“Epicuro quería ser
un maestro de la felicidad. (…) Su principal objetivo fue la demolición de los
miedos atávicos contra los que ningún sistema filosófico anterior había
arremetido: el temor de los dioses, entendidos como caprichosos protectores y
aun más arbitrarios castigadores; el miedo a la muerte, suplemento
indispensable del dogma universalmente aceptado de la inmortalidad del alma.
Restituir la felicidad a los hombres liberándolos de esos miedos tan poderosos
como absurdos: he ahí el gran designio del sistema epicureísta. Por eso
Lucrecio, en el himno que dirige al Maestro al principio del Libro I de su poema, dice:
‘Cuando la humana vida a nuestros ojos
oprimida yacía con infamia
en la tierra por grave fanatismo,
que desde las mansiones celestiales
alzaba la cabeza amenazando
a los mortales con horrible aspecto,
al punto un varón griego osó el primero
levantar hacia él mortales ojos
y abiertamente declararle la guerra’.
(Lucrecio)
La felicidad así
conquistada es ausencia de dolor, sofisticado placer y conquista intelectual.

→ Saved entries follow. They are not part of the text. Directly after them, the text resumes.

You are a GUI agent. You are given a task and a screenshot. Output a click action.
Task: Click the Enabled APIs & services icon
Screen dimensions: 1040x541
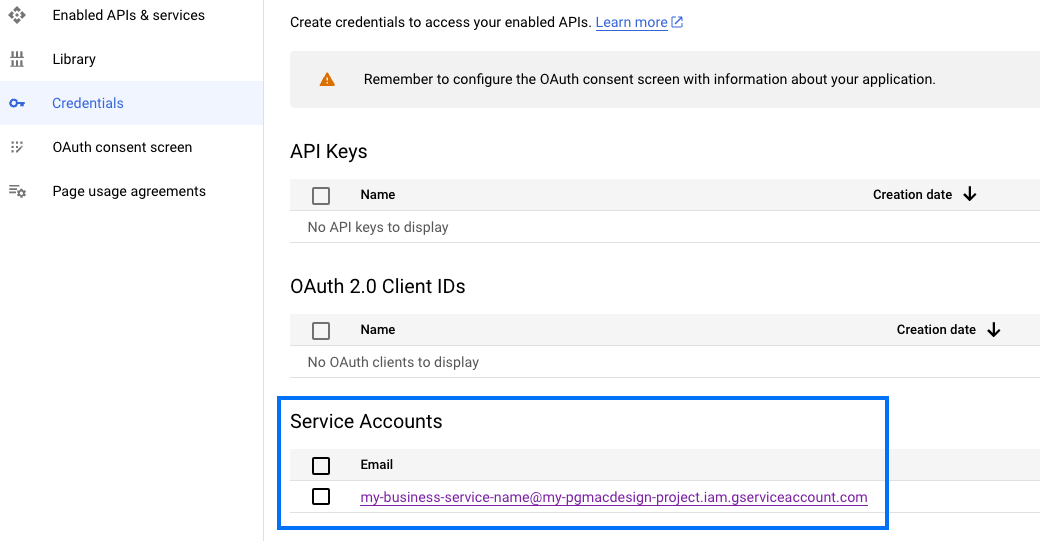[16, 15]
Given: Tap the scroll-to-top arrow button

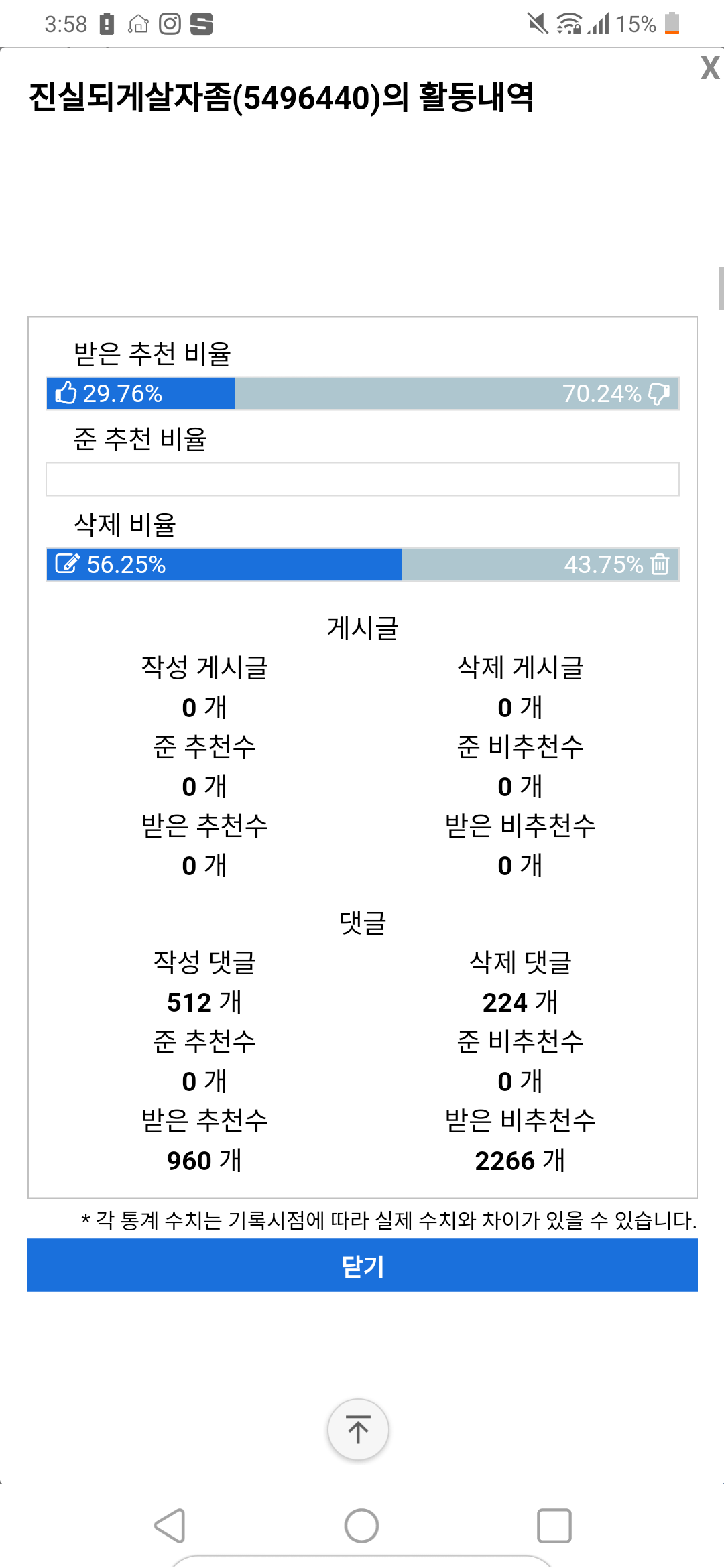Looking at the screenshot, I should point(358,1429).
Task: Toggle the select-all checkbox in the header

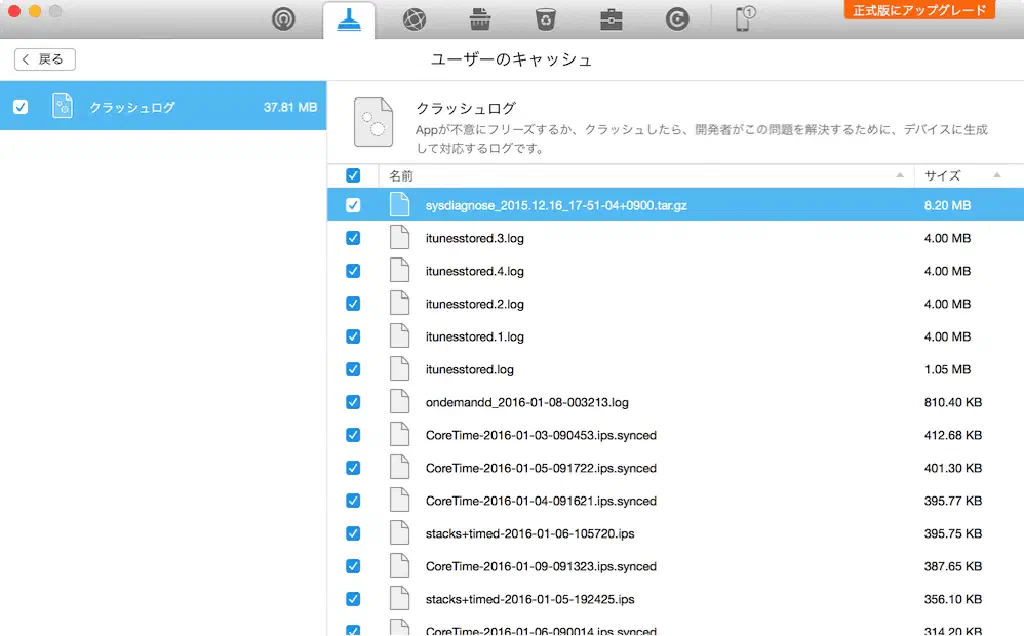Action: (x=353, y=176)
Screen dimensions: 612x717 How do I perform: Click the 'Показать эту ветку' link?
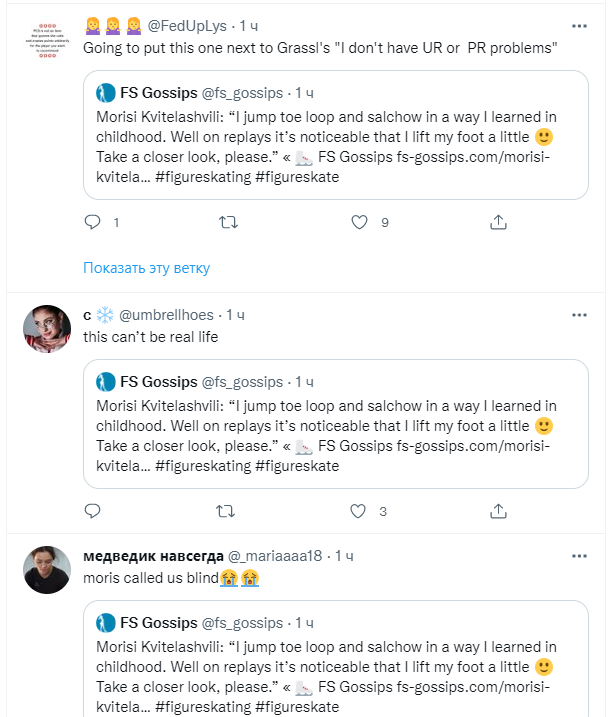click(146, 268)
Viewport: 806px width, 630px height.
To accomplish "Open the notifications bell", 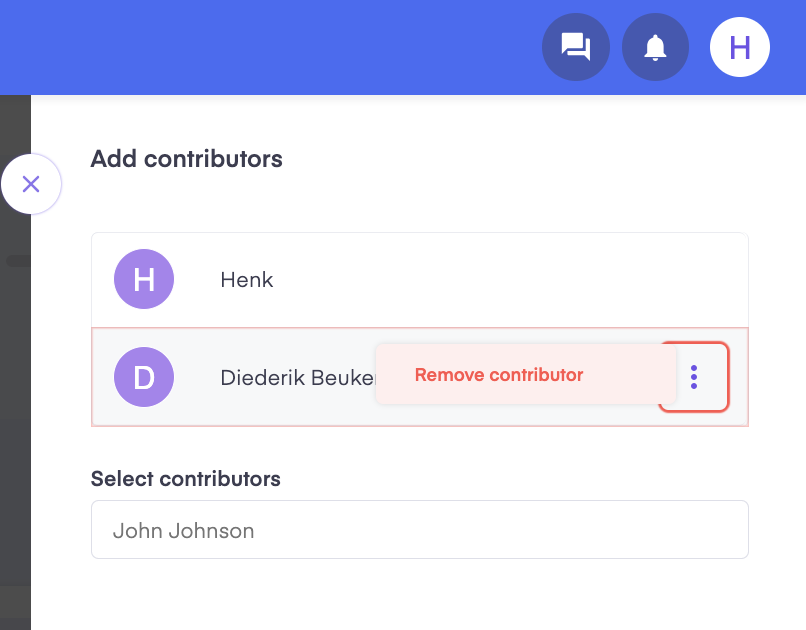I will click(x=655, y=47).
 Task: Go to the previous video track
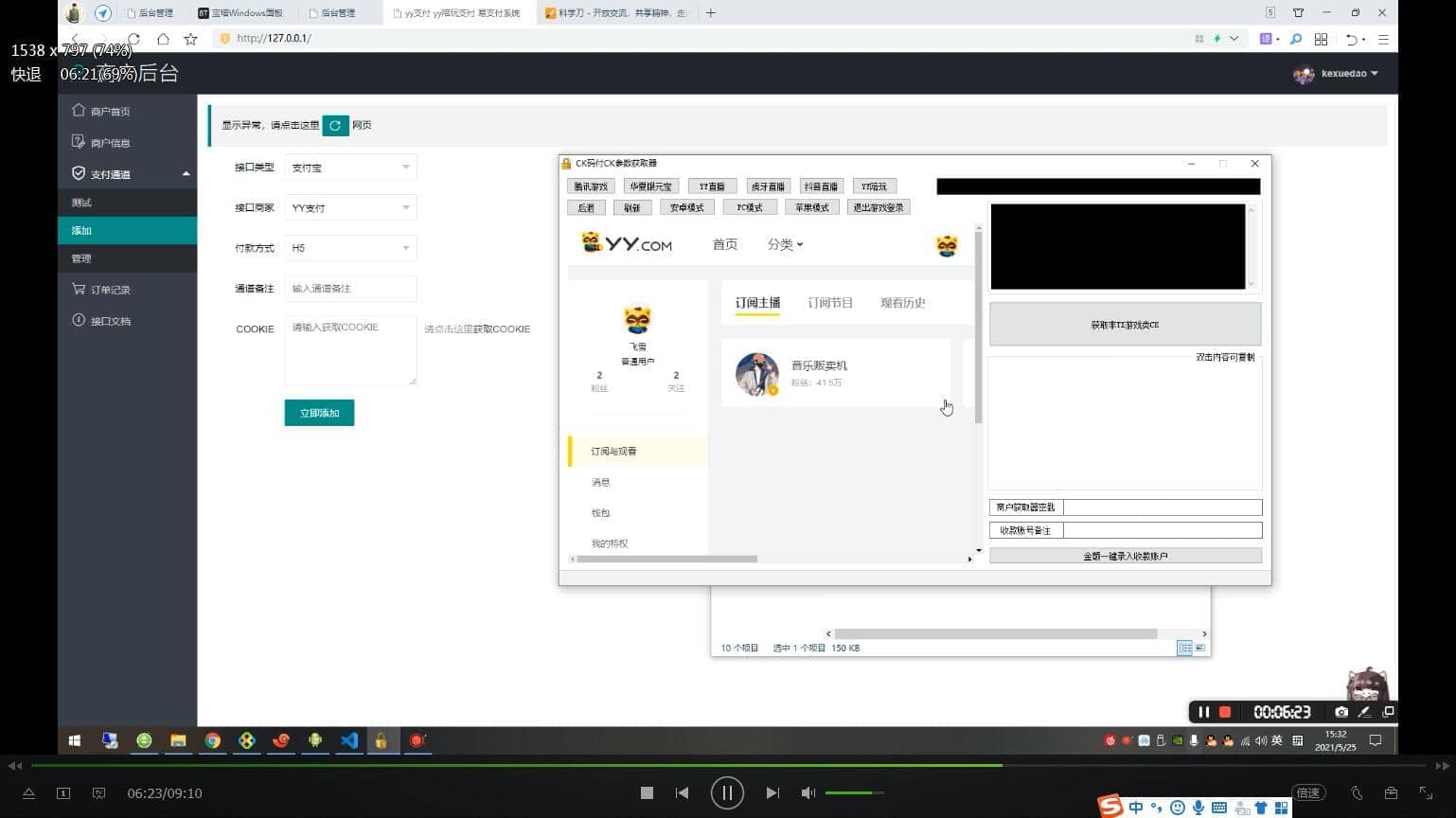pyautogui.click(x=682, y=793)
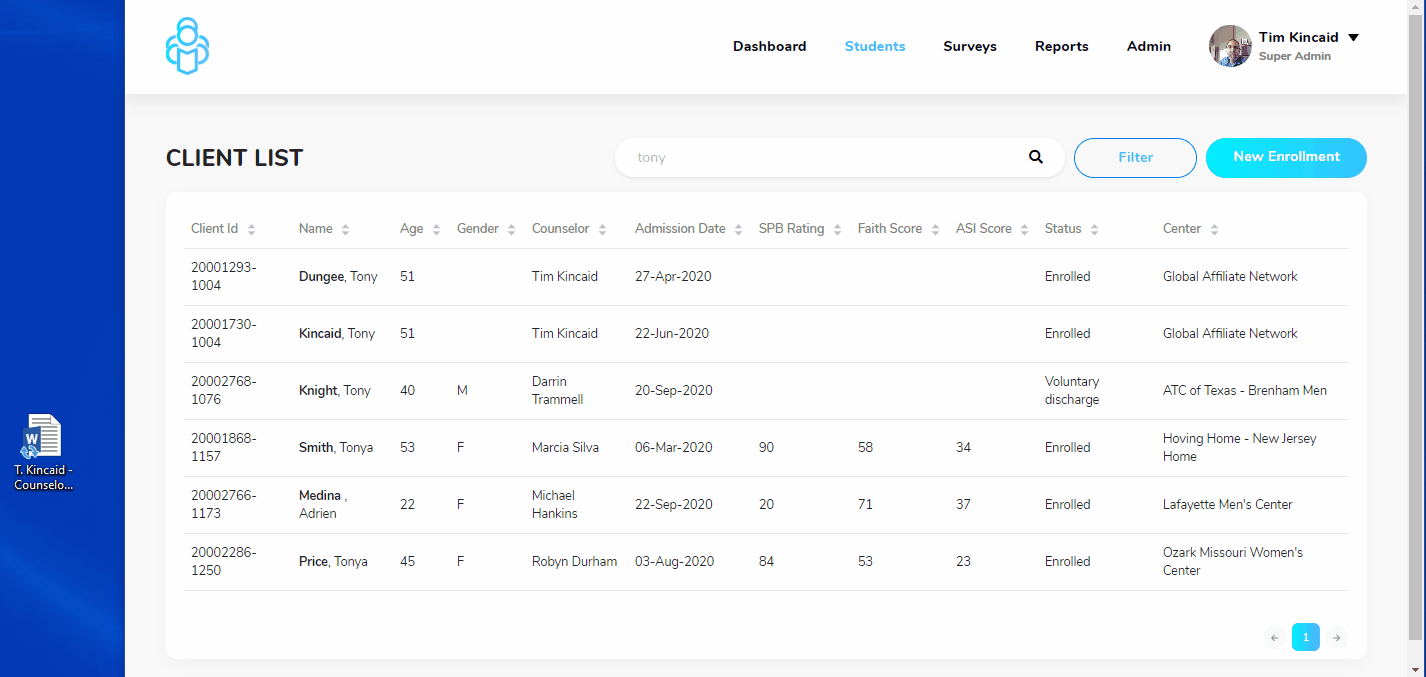Expand the Tim Kincaid user dropdown arrow

pyautogui.click(x=1353, y=37)
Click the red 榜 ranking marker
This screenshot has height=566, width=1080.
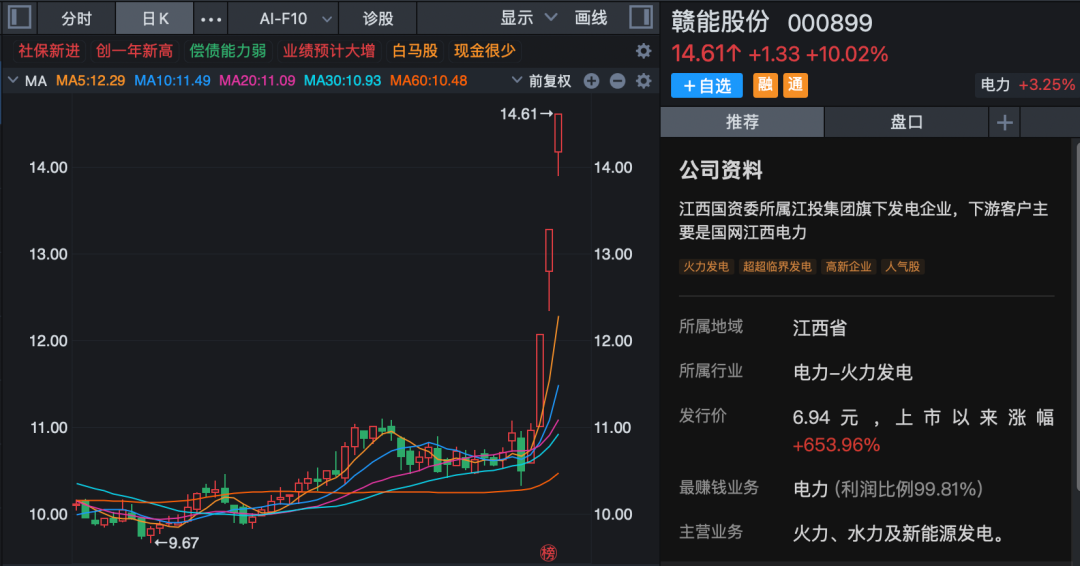coord(548,553)
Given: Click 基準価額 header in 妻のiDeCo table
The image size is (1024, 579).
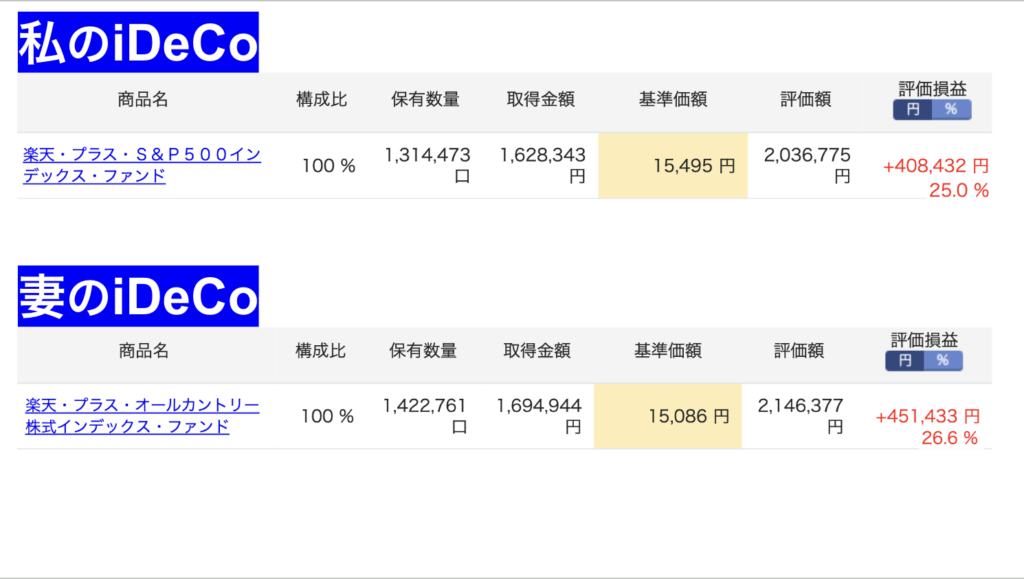Looking at the screenshot, I should 668,351.
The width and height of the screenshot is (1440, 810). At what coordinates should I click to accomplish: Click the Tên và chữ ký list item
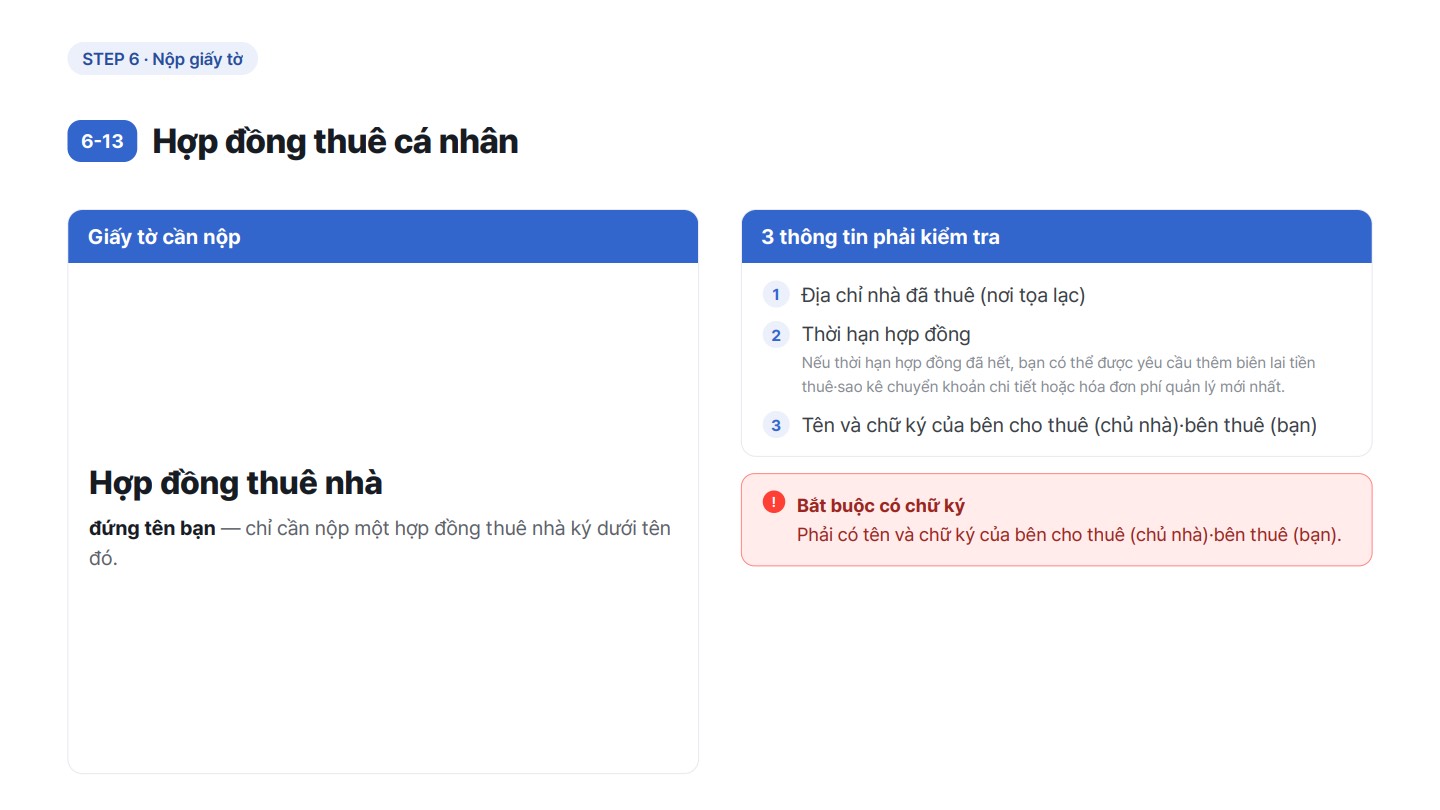[1059, 425]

Felicidad del todo humana, puesto que en un mundo que es un incesante
torbellino de átomos, extraño a toda (imaginaria) intervención divina, la
responsabilidad es sólo nuestra: son los propios humanos los artífices de esta
difícil y austera conquista del placer, es decir de la felicidad.’
Luciano Canfora, “Una
profesión peligrosa. La vida cotidiana de los filósofos griegos”.